Harvesting Sunflower Seeds For Snacks
Sunflowers don’t have to be transformed into oils in order to be edible! You can harvest the seeds from your sunflowers and nosh on them, provided that your sunflowers aren’t treated with pesticides. Make sure to always check with your florist/flower provide that your flowers are safe for consumption. If they aren’t, your best choice is to visit a farmer’s market or an organic flower farm.
1) Remove the head of the sunflower from the bulk of the stem. Leaves a few inches of stem attached to the head of the sunflowers.
2) Over a bowl, pick the seeds out of the head of sunflowers with your own fingers or a simple tool such as a fork.
3) Keep the seeds to eat raw, or submerge them in saltwater. You can soak the seeds overnight, or boil them for two hours in salt water.
4) Completely dry the seeds before roasting them. To roast: spread the seeds on a cookie sheet and bake them for 30-40 minutes at 300 degrees F.
Tip: to give your sunflowers extra oomph, season them with salt, butter, paprika, or garlic! Like kettle corn, sunflower seeds can be flavored however you wish, so remember to have some fun!
Full instructions found at Mother Earth News.
With the proper care, your stunning sunflowers can last almost two weeks! Sunflowers will make any corner of your home glimmer with happiness, so make sure you give your blooms optimal treatment. This way, they’ll continue adding beauty for days and days.
Upon receiving your sunflowers, trim the bottom of the stems underwater. Also snip away any leaves that may be submerged underwater when you place them in a vase. Fill a vase will water and add your BloomsyBox feed. If you can, keep your flowers in a cool, dark room overnight. Even if you can’t do this, it’s best to keep your sunflowers out of direct sunlight in your home. Temperature is important, so try to keep your sunflowers in an area that isn’t sweltering. Additionally, keep your sunflowers away from air conditioning units and heaters.

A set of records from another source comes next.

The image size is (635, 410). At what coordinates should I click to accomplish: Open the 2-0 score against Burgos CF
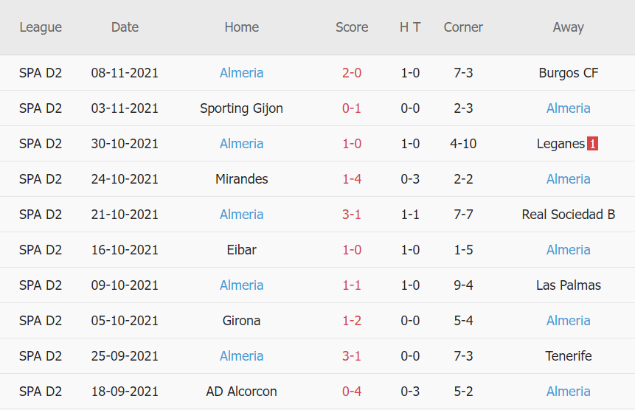tap(352, 73)
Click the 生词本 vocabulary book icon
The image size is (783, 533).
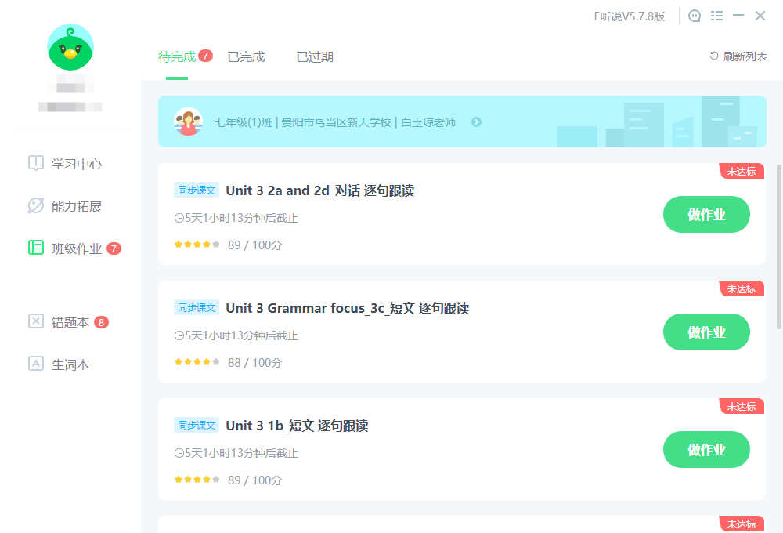pyautogui.click(x=36, y=364)
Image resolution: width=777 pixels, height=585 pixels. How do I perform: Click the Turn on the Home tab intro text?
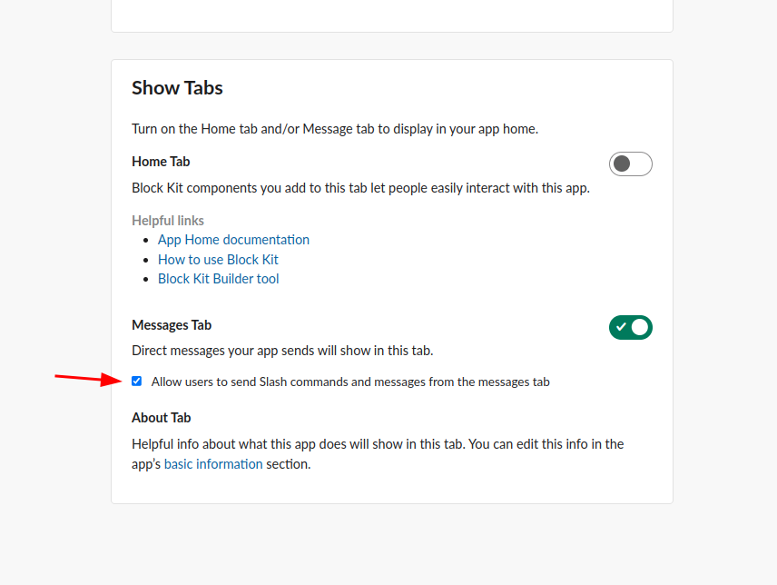335,129
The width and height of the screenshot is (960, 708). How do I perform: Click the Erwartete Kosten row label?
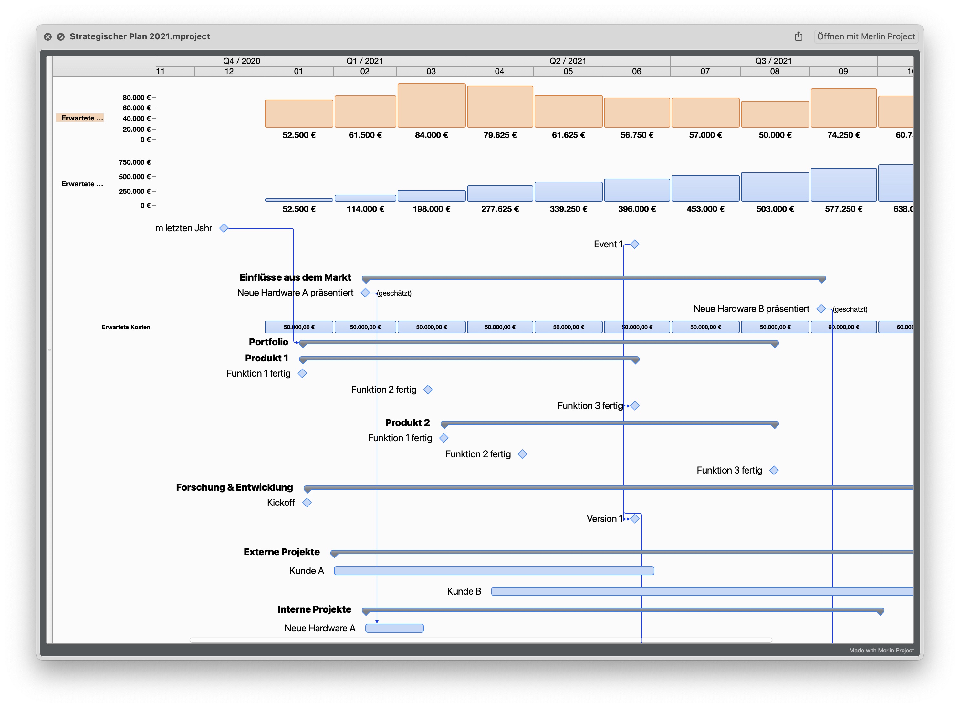click(x=126, y=327)

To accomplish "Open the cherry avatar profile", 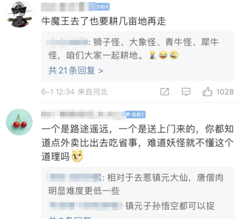I will click(x=19, y=122).
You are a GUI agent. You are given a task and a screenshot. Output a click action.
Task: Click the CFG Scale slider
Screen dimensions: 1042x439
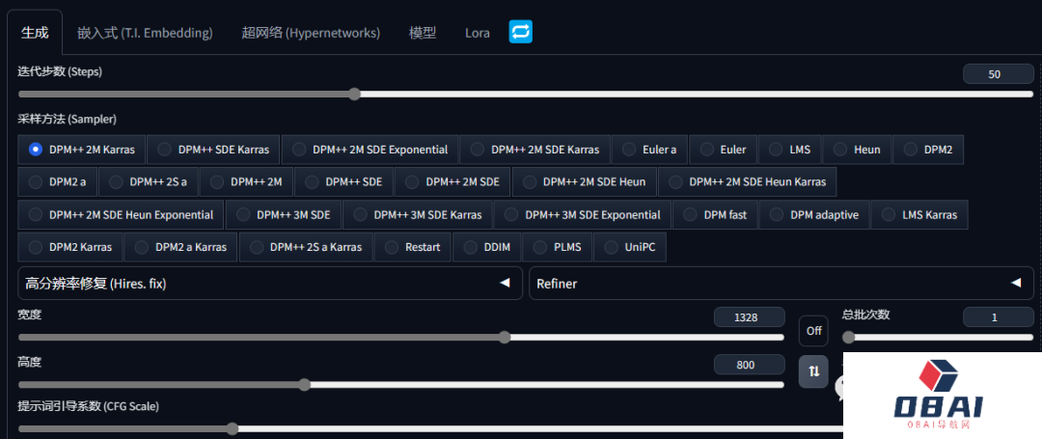pos(425,428)
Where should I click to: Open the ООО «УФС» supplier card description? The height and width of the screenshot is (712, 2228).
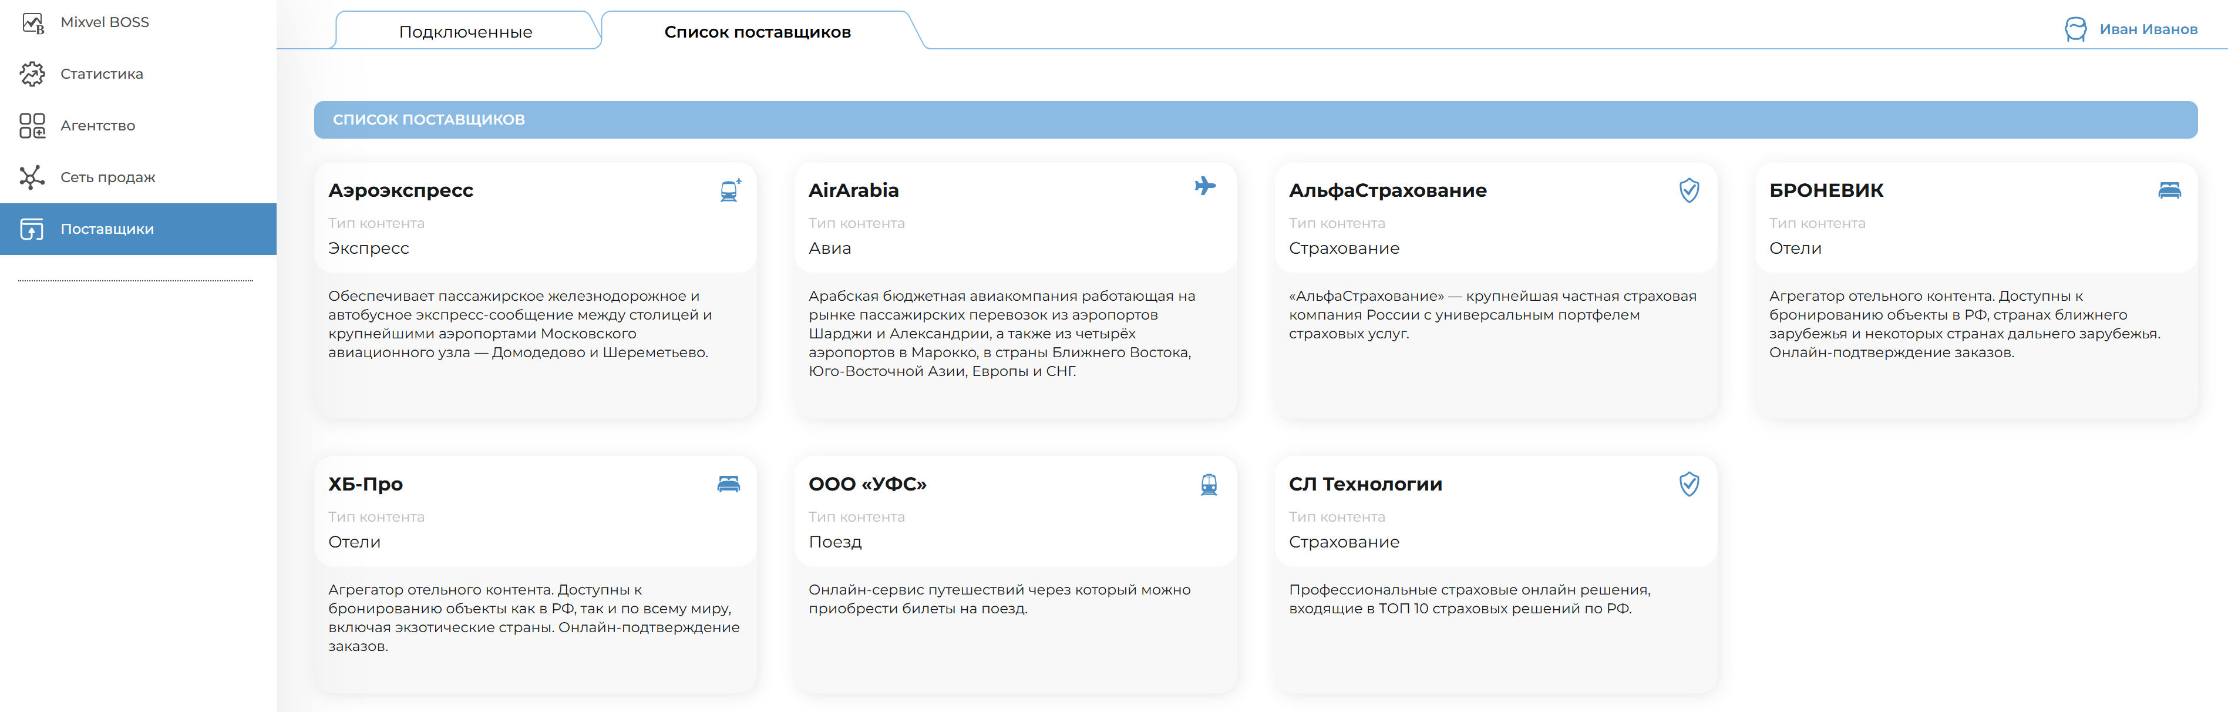tap(999, 599)
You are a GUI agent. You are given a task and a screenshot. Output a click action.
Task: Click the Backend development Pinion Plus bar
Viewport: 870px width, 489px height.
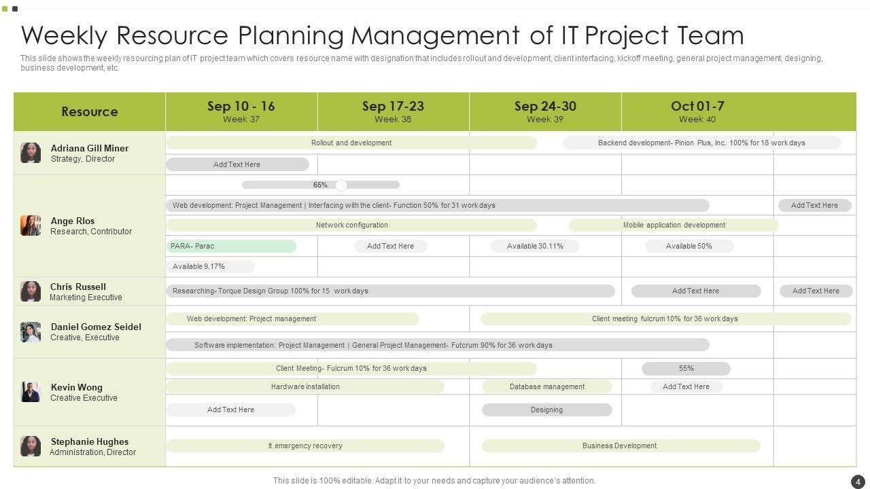tap(701, 143)
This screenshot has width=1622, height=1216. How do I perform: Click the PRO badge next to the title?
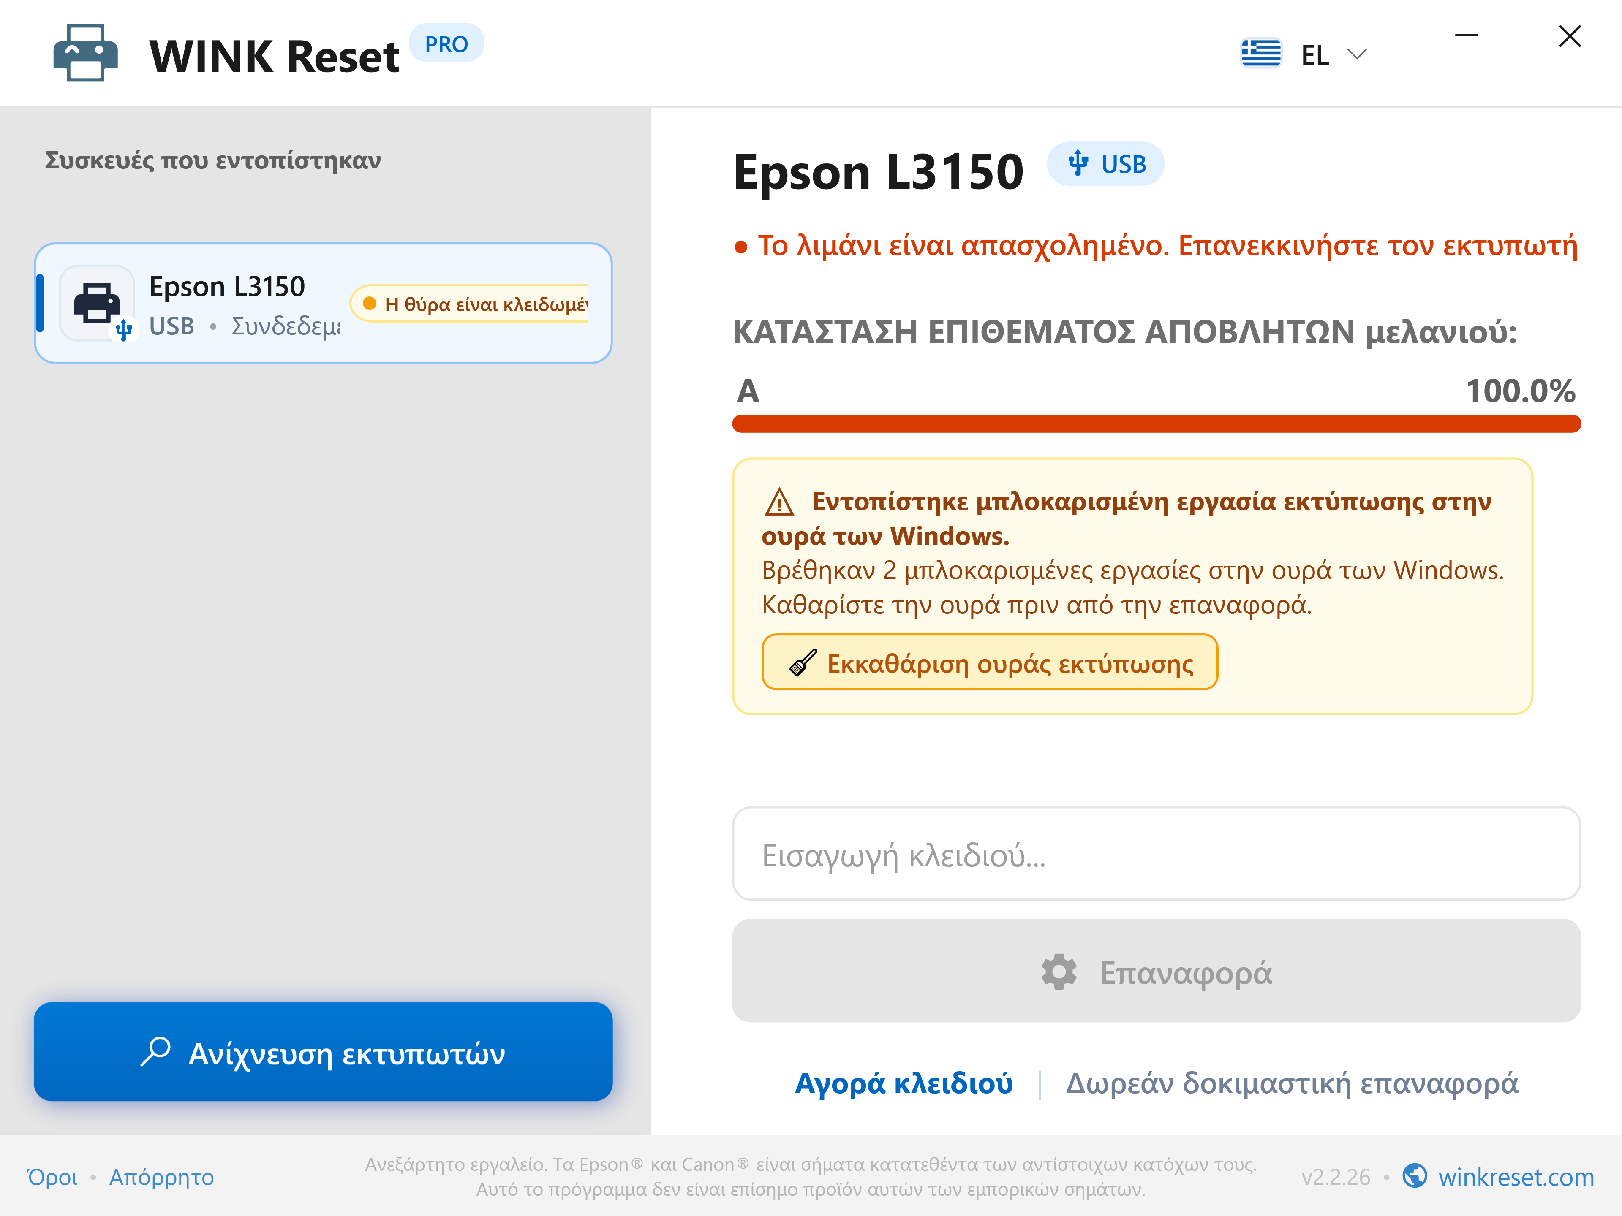click(x=446, y=44)
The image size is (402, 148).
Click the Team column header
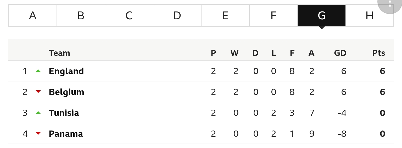tap(59, 53)
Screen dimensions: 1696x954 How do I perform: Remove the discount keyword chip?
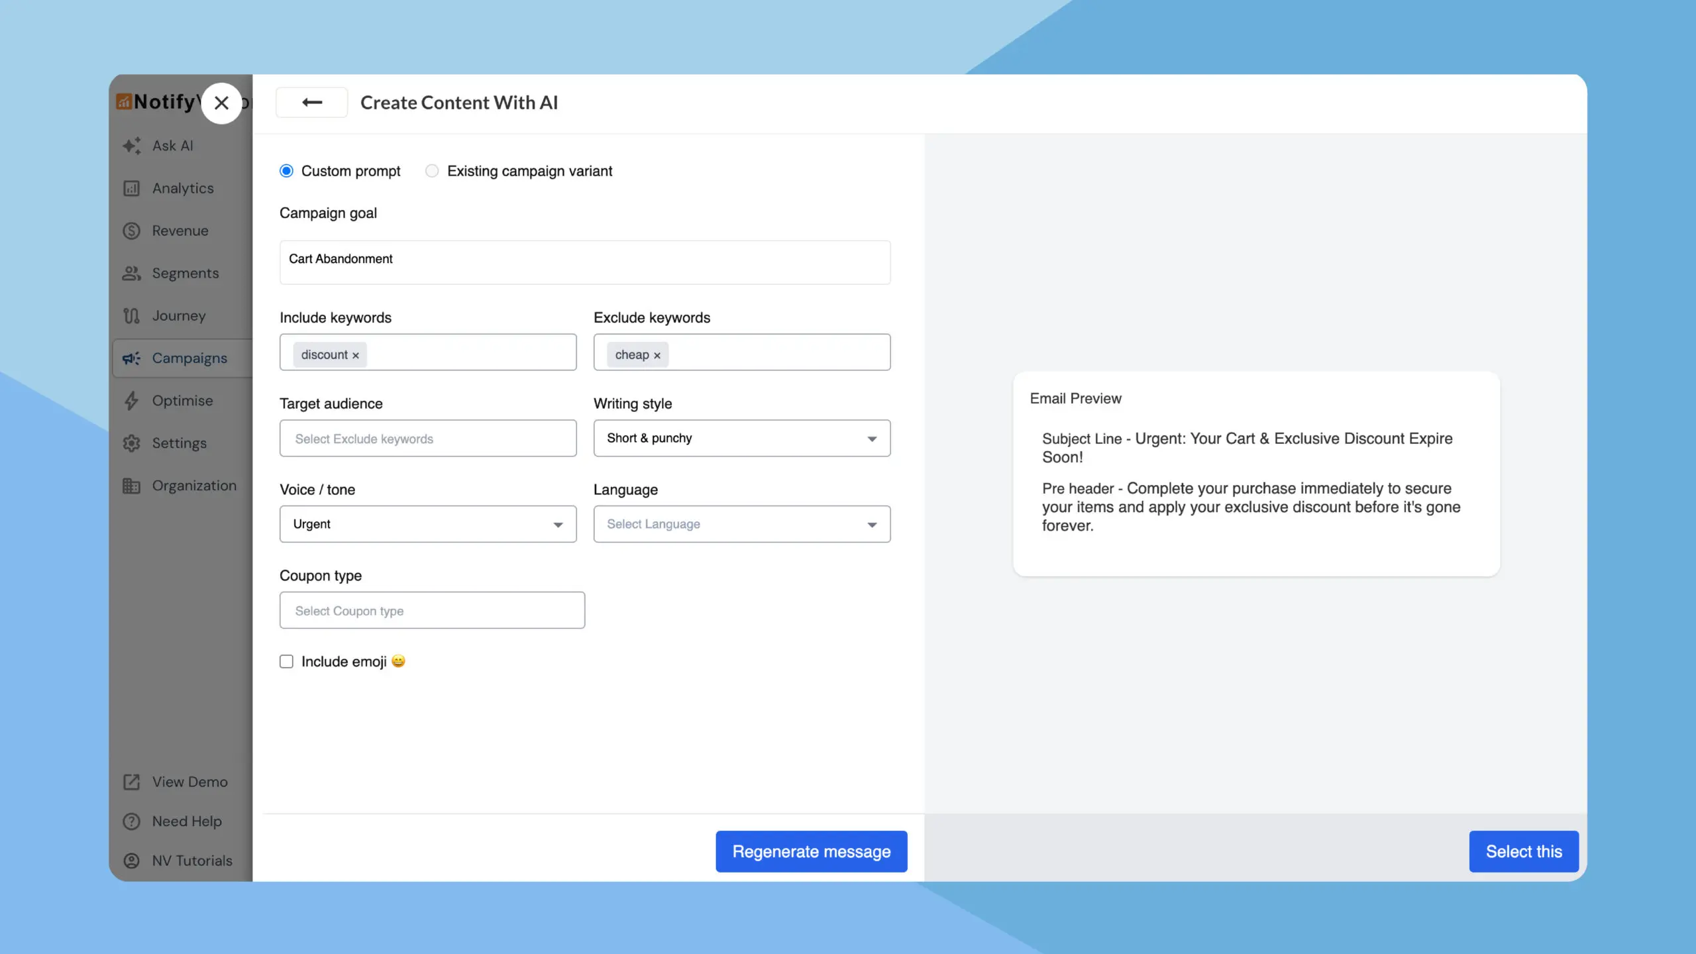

Remember to change your sunflowers’ water when it’s looking a little dingy. Keep your thirsty sunflowers hydrated so they’ll last for as long as possible. When it looks like leaves are dying, simply cut them away. You may also add additional flower feed when you change the water.
Another important factor is to keep your sunflowers in a vase that’s tall enough for their impressive stalks. Sunflowers have heavy heads, so it’s important that their stems have support from a vase. You don’t have to worry about binding your sunflowers to sticks or other such contraptions, just place your blooms in an appropriate vase.
No matter how long your sunflowers last, every moment they’re in your home will be one of delight and beauty. Good luck, we hope your beautiful blooms last as long as possible!